Snijder: It really started with the blood cancers, but of course, solid tumors are the majority of cancer deaths around the world. So, one thing we're very actively working on in the lab is adapting this technology to also work on solid tumors. And the challenges are real. It's a difference whether you have a essentially fluid bone marrow biopsy or aspirates, or peripheral blood draw versus a piece of solid tumor tissue. However, what we're seeing are really encouraging signals that the same approach that directly testing a patient biopsy from the patient in this platform also works with solid tumors. And that means we can now do all the things that we’re showing in blood cancer cells on solid tumors, even to the extent that we now just received funding to start a first late-stage clinical trial where we see if we can help guide patient treatments for patients with various non-solid tumors, including brain metastases. So those are, that's one part of the sort of under-investigation use of pharmacoscopy.
The other branch is really immunology. So first, every tumor biopsy that we get, whether it's a peripheral blood sample or solid tumor, pretty much always comes with tumor intrinsic immune cells that we can investigate their function and response. And in our myeloma study, we could already show that the responses we measure to immunotherapies are predictive of clinical response. And that therefore means we can now better investigate what are the unique properties of responding or non-responding tumors to immunotherapies.

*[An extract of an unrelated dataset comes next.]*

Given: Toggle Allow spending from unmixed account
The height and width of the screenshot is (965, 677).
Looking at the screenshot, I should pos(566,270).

And the nice—and that can be basically extended to even just say, you know, the immune system of otherwise healthy individuals, so not restricted to cancer patients. And a nice example of this work we recently published last year in Nature was a wonderful collaboration with Gavin Wright and Jarrod Shilts at the time at the Wellcome Sanger in the UK. And what we did together was to characterize how proteins express on the surface of immune cells, when we add them as a perturbation by pharmacoscopy to EDMC cultures, how they actually systematically change the cells or contents of those immune cells. So, it actually is a way to systematically, functionally perturb a single-cell resolution in the immune system of individual people. And so, on the one hand solid tumors, the other hand immune system, and I think taking a step back, the opportunity that pharmacoscopy really brings is that it's a new way to, for the first time, characterize how any person, any individual responds functionally and morphologically with single cell resolution to any set of perturbations.

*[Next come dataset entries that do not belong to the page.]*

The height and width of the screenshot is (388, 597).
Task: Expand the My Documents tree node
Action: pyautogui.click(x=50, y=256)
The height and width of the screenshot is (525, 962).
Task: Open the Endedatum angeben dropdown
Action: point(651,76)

So we're, together with the Red Cross, essentially, here in Switzerland, we're also characterizing how individual people function in response to a set of perturbations—it could be drugs, could be food supplements, could be vaccines—and really try to get a handle on what is the kind of human variability that we start measuring when we don't just describe people based on their genome or their molecular makeup, but actually on their functional response. And that is sort of a conceptual level, advanced that pharmacotherapy now allows.

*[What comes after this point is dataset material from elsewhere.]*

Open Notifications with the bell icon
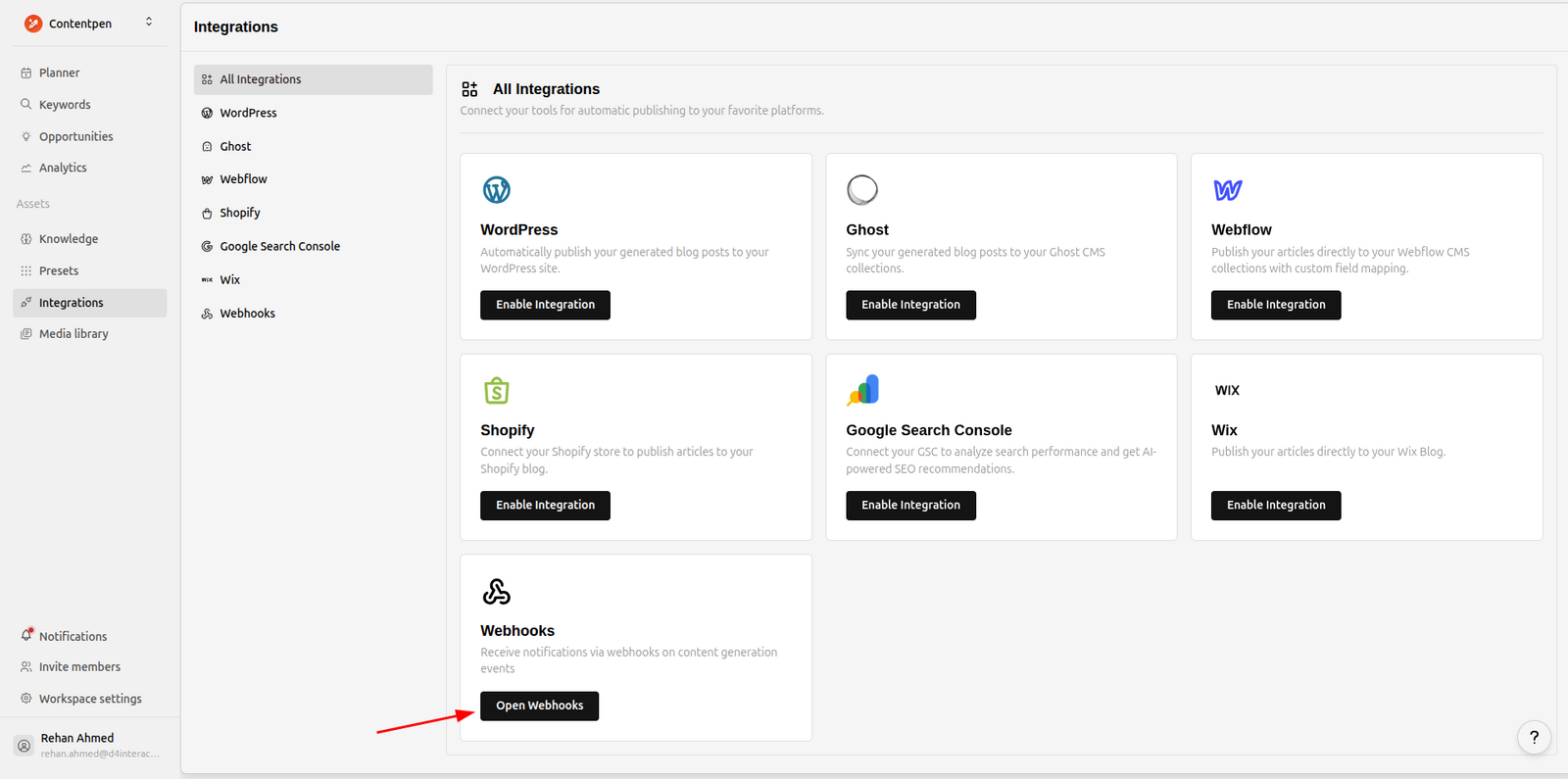 [x=27, y=636]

Pharmacy Times: Any closing thoughts?
Snijder: The future's bright. There's a lot of work needed, that's clear. It is. But we're also sort of kids in a candy store, right? Everywhere we look we find interesting signals and there are new discoveries to be made, be it on cellular phenotypic heterogeneity, functional responses, discovering new drugs and biomarkers or actually just doing the clinical trials and showing that this platform can help patients. So, it's a very satisfying area to work in.